The approach improved the researchers' ability to detect viral RNA and recover complete viral genomes from samples. They used large panels of primers to amplify many short fragments in separate pools, generating amplicons that overlapped between pools but not within the same pool. Next, the researchers did a preliminary multiplex amplification step in order to concentrate the target RNA. "We want to make sure that if there is only one strand of virus RNA in the tube …  you don't lose it," Worobey said. Next, they used reverse transcriptase to make cDNA, then enriched for the target, and performed a final amplification step before sequencing.

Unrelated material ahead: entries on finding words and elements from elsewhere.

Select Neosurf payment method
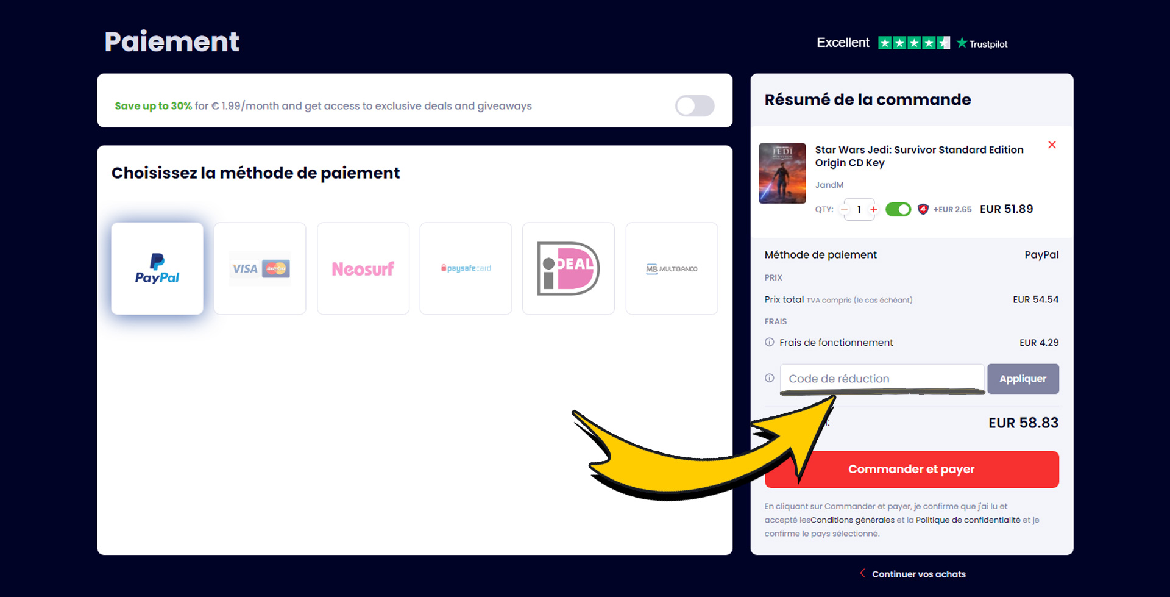This screenshot has width=1170, height=597. (x=363, y=268)
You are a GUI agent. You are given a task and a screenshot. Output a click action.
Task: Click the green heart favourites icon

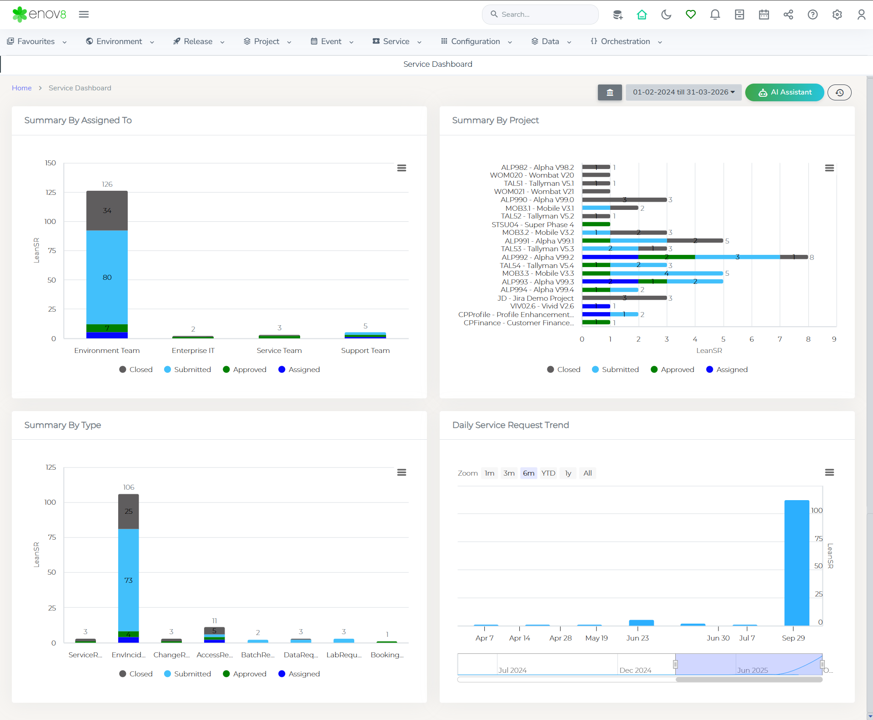[x=691, y=15]
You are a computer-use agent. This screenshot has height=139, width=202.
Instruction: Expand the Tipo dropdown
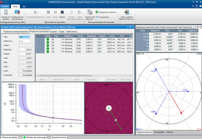32,37
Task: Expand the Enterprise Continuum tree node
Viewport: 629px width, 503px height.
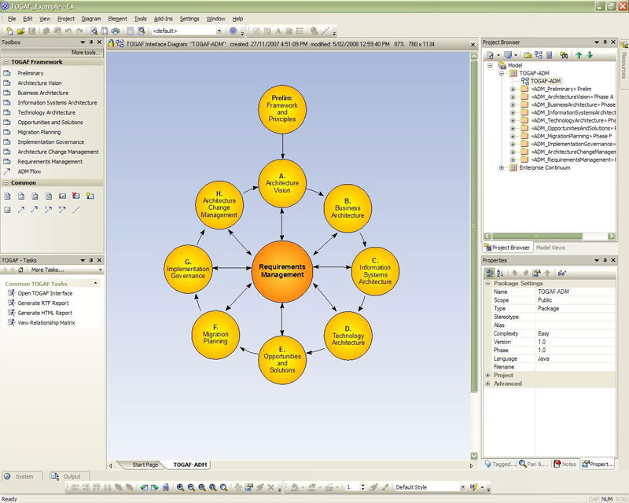Action: pos(502,167)
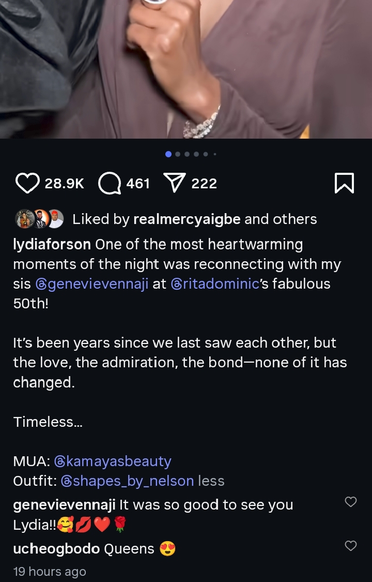Like genevievennaji's comment

click(x=351, y=502)
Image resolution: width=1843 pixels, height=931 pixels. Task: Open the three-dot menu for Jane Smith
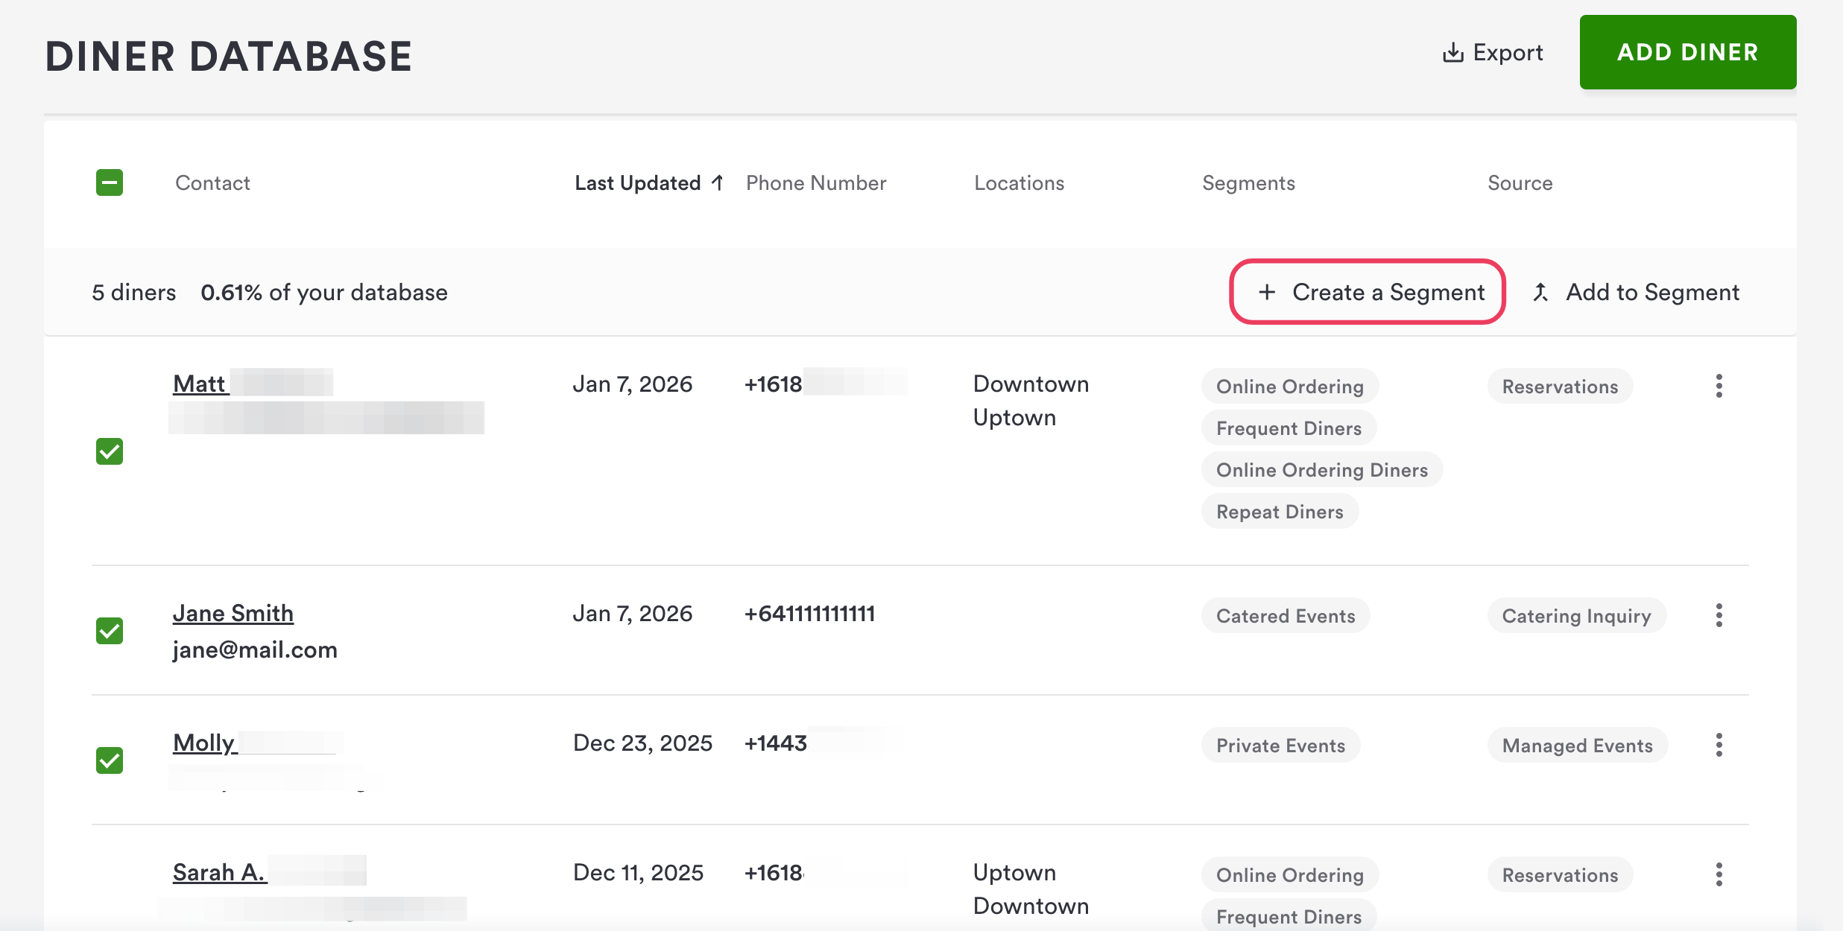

The researchers were able to sequence and assemble eight HIV genomes — five New York City samples and three San Francisco samples. A phylogenetic analysis showed that these HIV genomes were the oldest ones to be sequenced outside of Africa, but still did "not fall on the deepest branches" of the evolutionary history of HIV, even among the dominant US epidemic strain called subtype B.

Looking at the diversity of the genomes, the researchers were able to determine with a probability of around 99 percent that HIV set foot in the US initially in New York City before spreading to San Francisco and other cities in California and the US.

The study "highlights the importance of complete viral genomes from early archival specimens, carefully contextualized through historical analysis, without which this detailed picture of these early landmarks in the HIV/AIDS pandemic would not have been possible," the authors wrote.